44 ans de prison, un record pour les détenus palestiniens
Naël Barghouthi, 68 ans, a passé 44 années derrière les barreaux en Israël, dont 34 années consécutives. Un triste record parmi les prisonniers palestiniens, selon une ONG qui défend leur cause. Condamné à perpétuité pour le meurtre d’un officier israélien et des attaques contre des sites israéliens, il était membre du Fatah avant de rejoindre le Hamas en détention.
Sa libération était prévue dans le cadre de l’accord de trêve entre Israël et le Hamas, en échange d’otages israéliens capturés lors d’une sanglante attaque du mouvement islamiste en octobre 2023. Imane, son épouse, avait ressenti « une immense joie » en découvrant son nom sur la liste des prisonniers concernés.
Une maison préparée pour des retrouvailles avortées
Dans leur village de Kaubar près de Ramallah, en Cisjordanie occupée depuis 1967, Imane avait tout préparé pour accueillir son mari. Des photos retraçant leur histoire parsemaient les murs. Mais rapidement, la douloureuse réalité s’est imposée : Naël faisait partie des 230 condamnés à l’exil à perpétuité par Israël.
« Imaginez une personne ayant passé 44 ans en prison, et maintenant on lui inflige une nouvelle peine : l’exil »
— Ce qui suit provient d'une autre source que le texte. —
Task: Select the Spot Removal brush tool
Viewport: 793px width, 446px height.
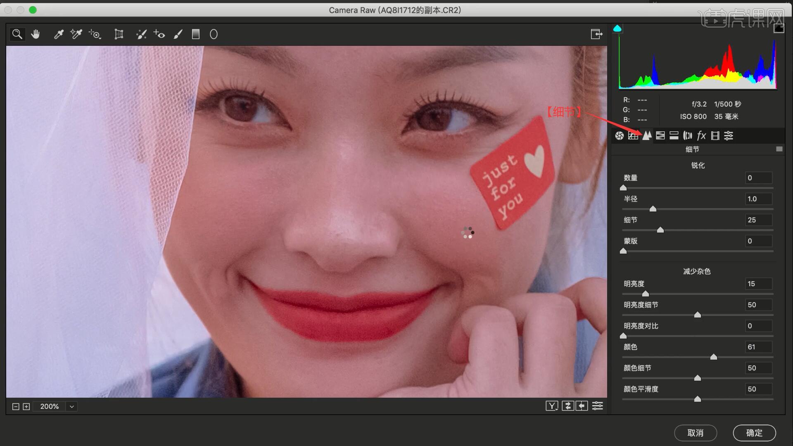Action: coord(141,34)
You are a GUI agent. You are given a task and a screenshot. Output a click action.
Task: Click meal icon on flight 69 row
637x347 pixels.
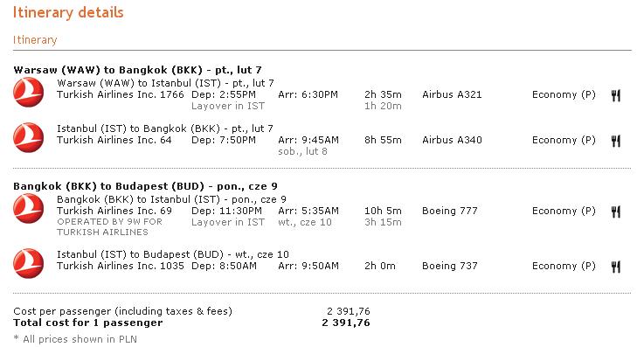615,212
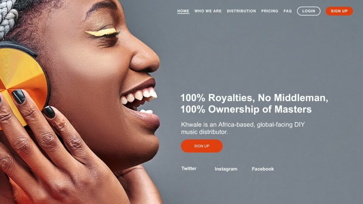Click the '100% Royalties, No Middleman' headline line
The width and height of the screenshot is (363, 204).
(x=254, y=98)
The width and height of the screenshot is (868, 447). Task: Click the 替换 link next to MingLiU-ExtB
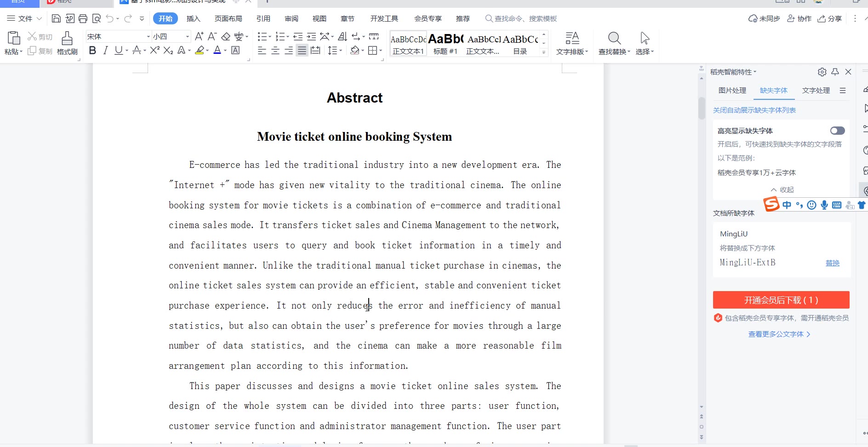[832, 263]
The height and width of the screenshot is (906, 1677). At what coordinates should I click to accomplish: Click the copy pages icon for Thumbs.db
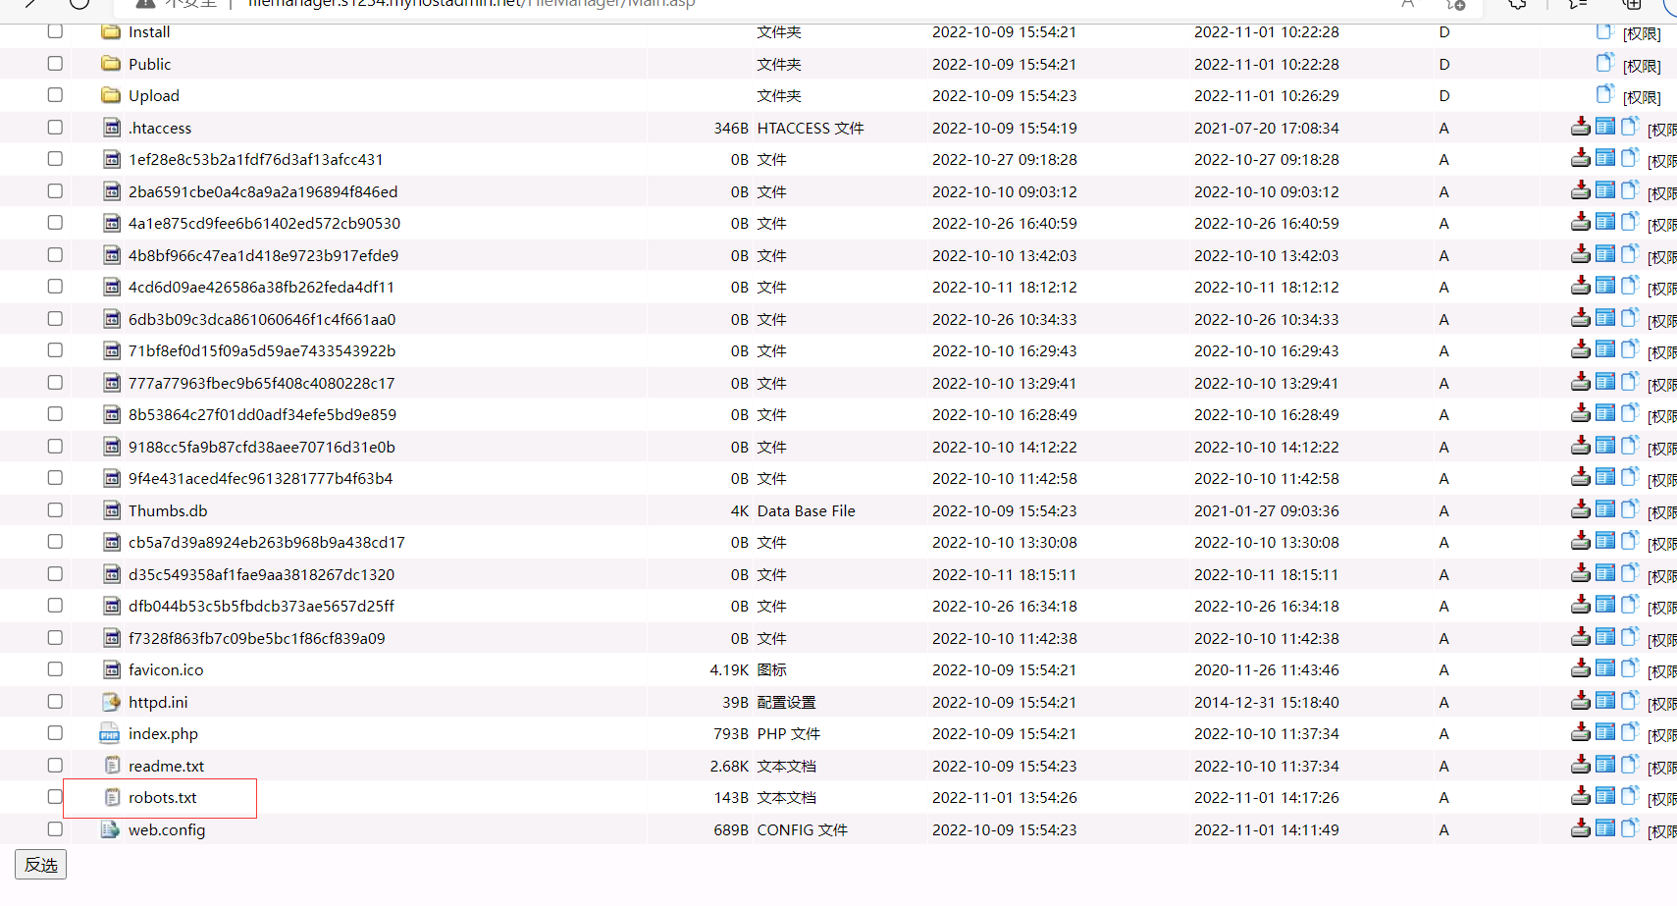tap(1630, 509)
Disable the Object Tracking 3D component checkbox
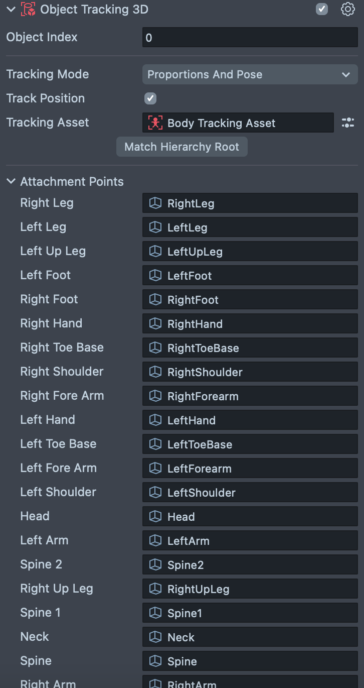 pyautogui.click(x=322, y=10)
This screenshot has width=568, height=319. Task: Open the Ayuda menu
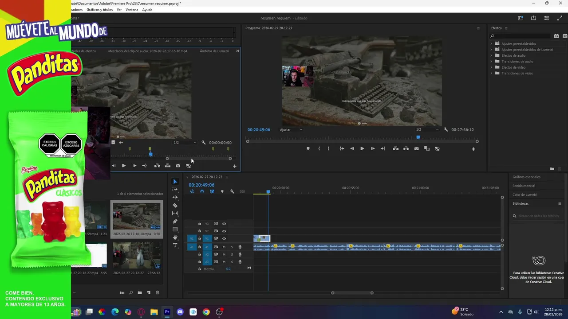coord(147,10)
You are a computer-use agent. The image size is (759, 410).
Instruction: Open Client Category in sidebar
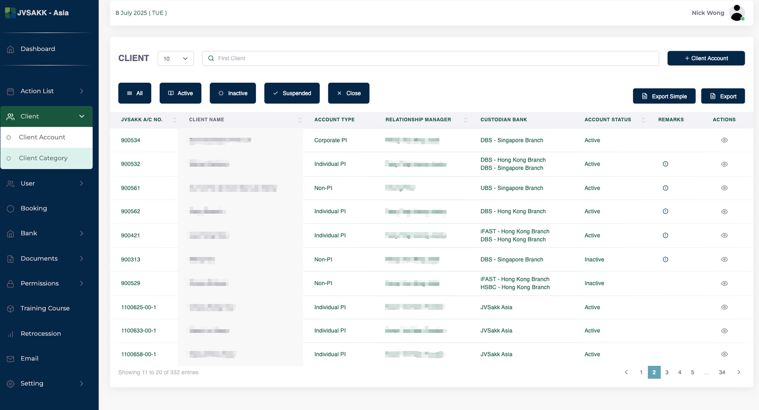coord(43,158)
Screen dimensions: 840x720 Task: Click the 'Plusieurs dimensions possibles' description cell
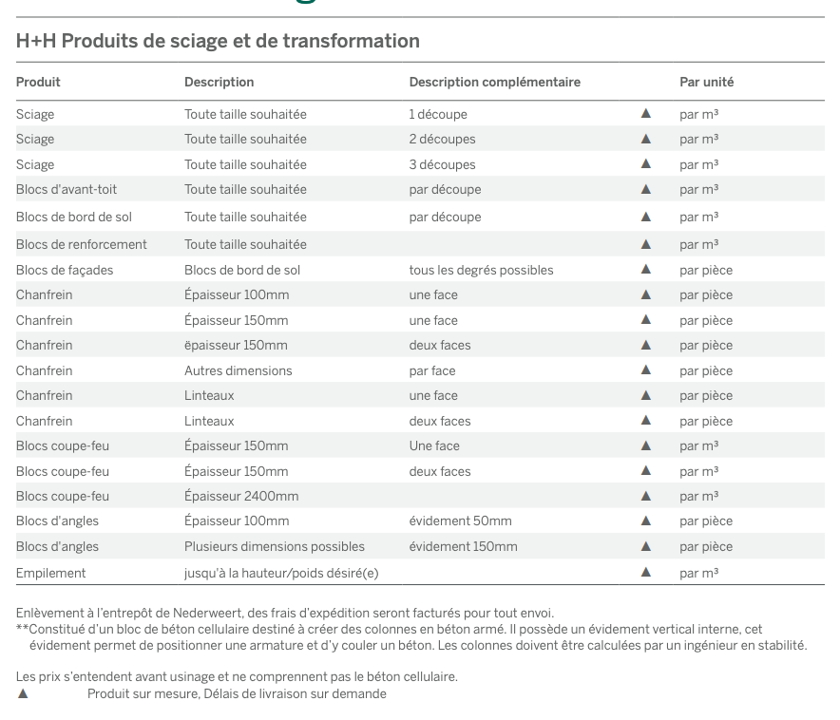click(x=274, y=546)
confie Imane Nafeh, désemparée.
Un couple uni malgré la séparation
Imane et Naël ont une histoire hors du commun. Lui l’a remarquée à la télévision alors qu’elle aussi était emprisonnée. Libérée après 10 ans, elle a accepté sa demande en mariage transmise par sa famille. Ils se sont unis en 2011, lors d’une précédente libération de Naël.
Mais leur bonheur fut de courte durée. Trois ans plus tard, Naël était de nouveau arrêté et sa peine rétablie, les condamnant à une nouvelle séparation.
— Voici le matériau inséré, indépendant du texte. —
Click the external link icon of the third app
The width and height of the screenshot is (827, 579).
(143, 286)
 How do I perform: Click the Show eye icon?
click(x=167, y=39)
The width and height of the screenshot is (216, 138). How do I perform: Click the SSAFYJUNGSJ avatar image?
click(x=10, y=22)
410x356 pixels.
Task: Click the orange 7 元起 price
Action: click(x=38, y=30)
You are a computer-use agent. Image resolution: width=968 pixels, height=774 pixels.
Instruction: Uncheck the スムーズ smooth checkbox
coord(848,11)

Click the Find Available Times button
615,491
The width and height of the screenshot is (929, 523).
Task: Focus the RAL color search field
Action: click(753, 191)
« C’était un mariage national. Tout le monde était heureux pour nous. C’était un signe d’espoir. »
se remémore Imane, nostalgique de ce jour lumineux.
L’amertume de l’exil forcé
Alors que les premiers prisonniers étaient relâchés conformément à l’accord, les espoirs d’Imane de retrouver son époux se sont évanouis. Ces 230 Palestiniens condamnés pour attaques mortelles contre des Israéliens seront bannis définitivement, vraisemblablement vers la Turquie ou le Qatar d’après des sources proches des négociations.
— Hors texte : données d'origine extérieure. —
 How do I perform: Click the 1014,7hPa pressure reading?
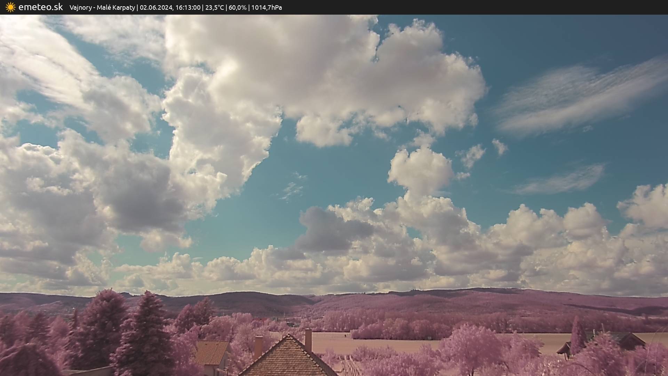tap(267, 7)
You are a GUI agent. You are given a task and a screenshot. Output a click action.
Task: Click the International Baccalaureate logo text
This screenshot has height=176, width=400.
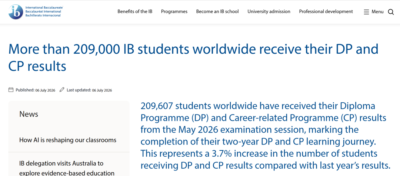point(44,8)
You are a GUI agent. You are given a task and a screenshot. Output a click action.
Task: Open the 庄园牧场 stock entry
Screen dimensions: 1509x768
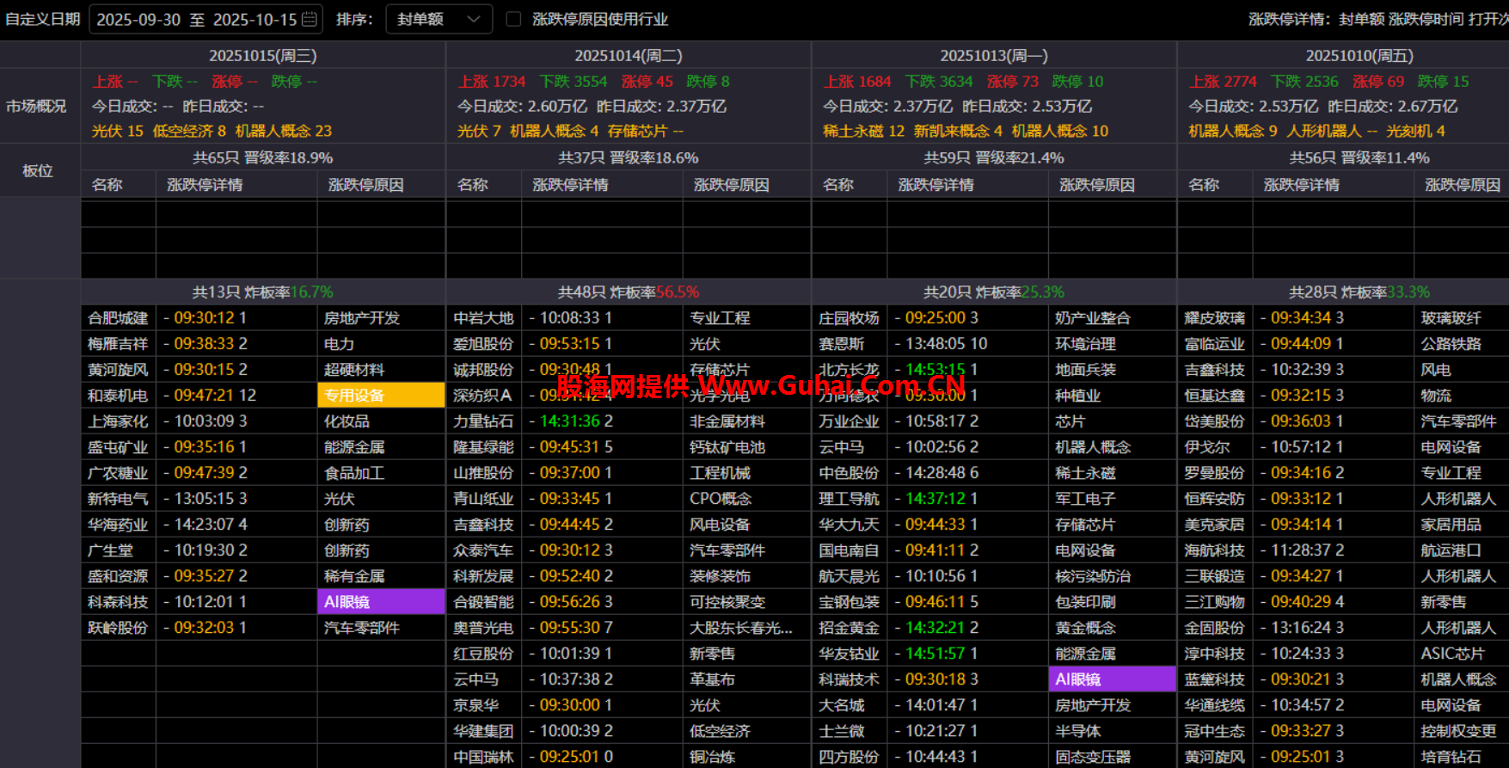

Dans le petit jardin de leur maison, Imane espérait voir Naël savourer les fruits des arbres qu’il avait plantés durant son bref retour. Aujourd’hui, ce rêve s’envole. A 68 ans, ce nouvel exil lui apparaît comme « une injustice absolue ».
« Je suis convaincue qu’il refusera cette décision et préfèrera rester en prison plutôt que d’être expulsé »
souffle Imane, déterminée à ne pas perdre espoir malgré tout.
L’histoire d’Imane et Naël illustre le lourd tribut payé par d’innombrables familles palestiniennes, déchirées par des décennies de conflit. Alors qu’une fragile trêve s’installe, leur combat pour être réunis continue, par-delà les murs des prisons et les frontières de l’exil.